Not according to their critics. They allege that the company has paid no corporation tax in the UK for three years, despite sales of £1.2 billion.
The “nauseating stink” of their stores is “the stench of corporate hypocrisy” according to Mail Online – the world’s most popular news website. Jokes about whether they are good bean counters abound.
Then Stephen Williams, a British MP and former tax consultant, popped up on the BBC News to call for a boycott. This is getting serious.
The uproar follows hot on the heels of Facebook, Amazon and Google facing similar accusations earlier this year.
Between them, these four brands are worth billions. But does tax really matter?
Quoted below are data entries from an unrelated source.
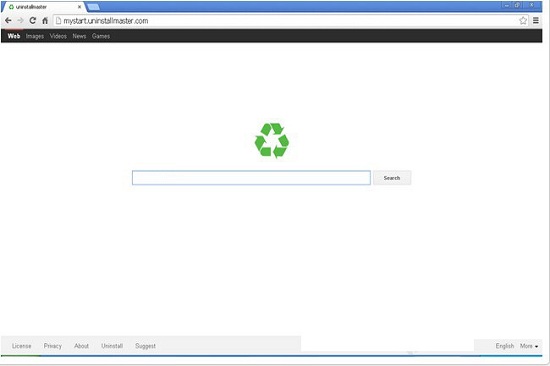550x366 pixels.
Task: Open the Uninstall footer link
Action: 112,346
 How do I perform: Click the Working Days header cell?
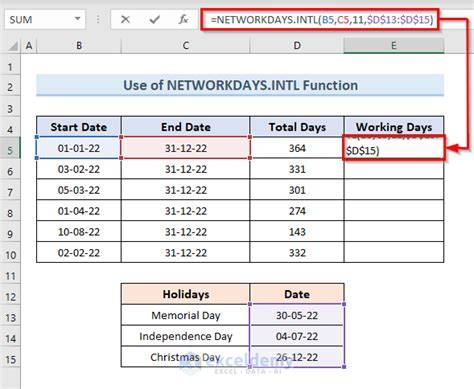click(x=394, y=127)
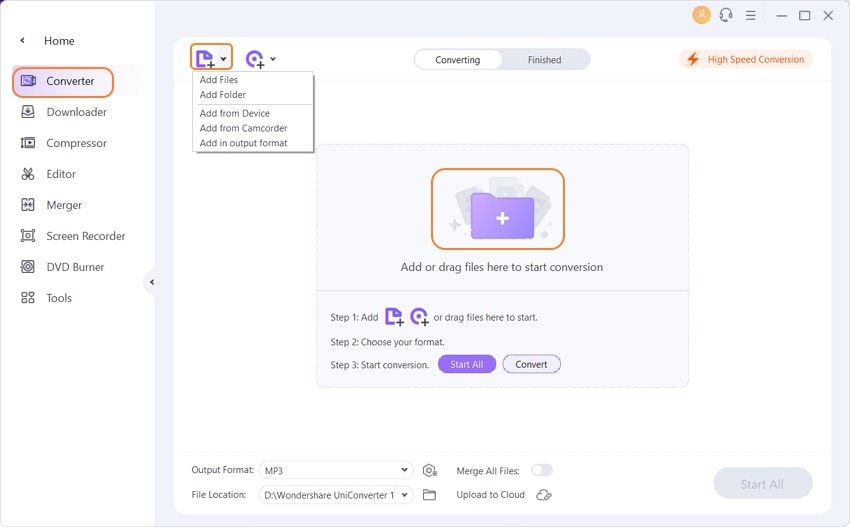Image resolution: width=850 pixels, height=527 pixels.
Task: Expand the File Location dropdown
Action: tap(404, 494)
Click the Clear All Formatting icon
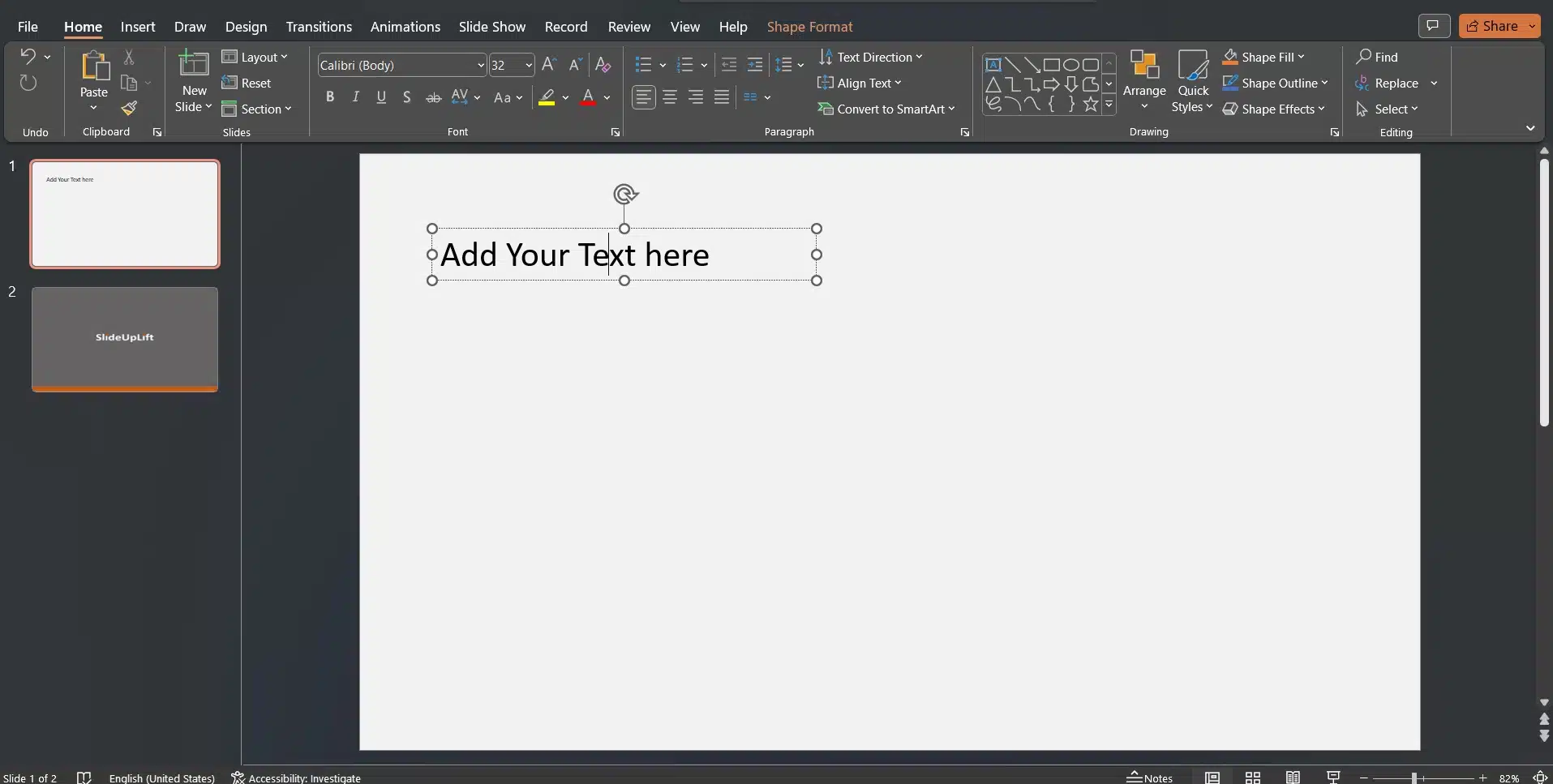 tap(603, 65)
I was recently asked: “All this stuff is very interesting, but is there any evidence that tax reputation can impact negatively on sales?” The implication being, if I manage my tax bill cleverly, I can save money – but does the reputational risk outweigh the financial gain?
If the queue I passed outside Starbucks’ this morning is anything to go by, the answer is not yet.
But whilst trusted brands take years to build, accusations can damage them very quickly. Many companies experienced this over supply chain “sweatshops” in the 1990s. Well managed, ethical supply chains are now a mainstream issue for responsible businesses.
Tax could be going the same way. 18 months ago, when we published our report, Tax as a Corporate Responsibility Issue, the topic was still emerging. Now it’s firmly on the agenda and all serious companies should be thinking very carefully about it. This issue is not going away.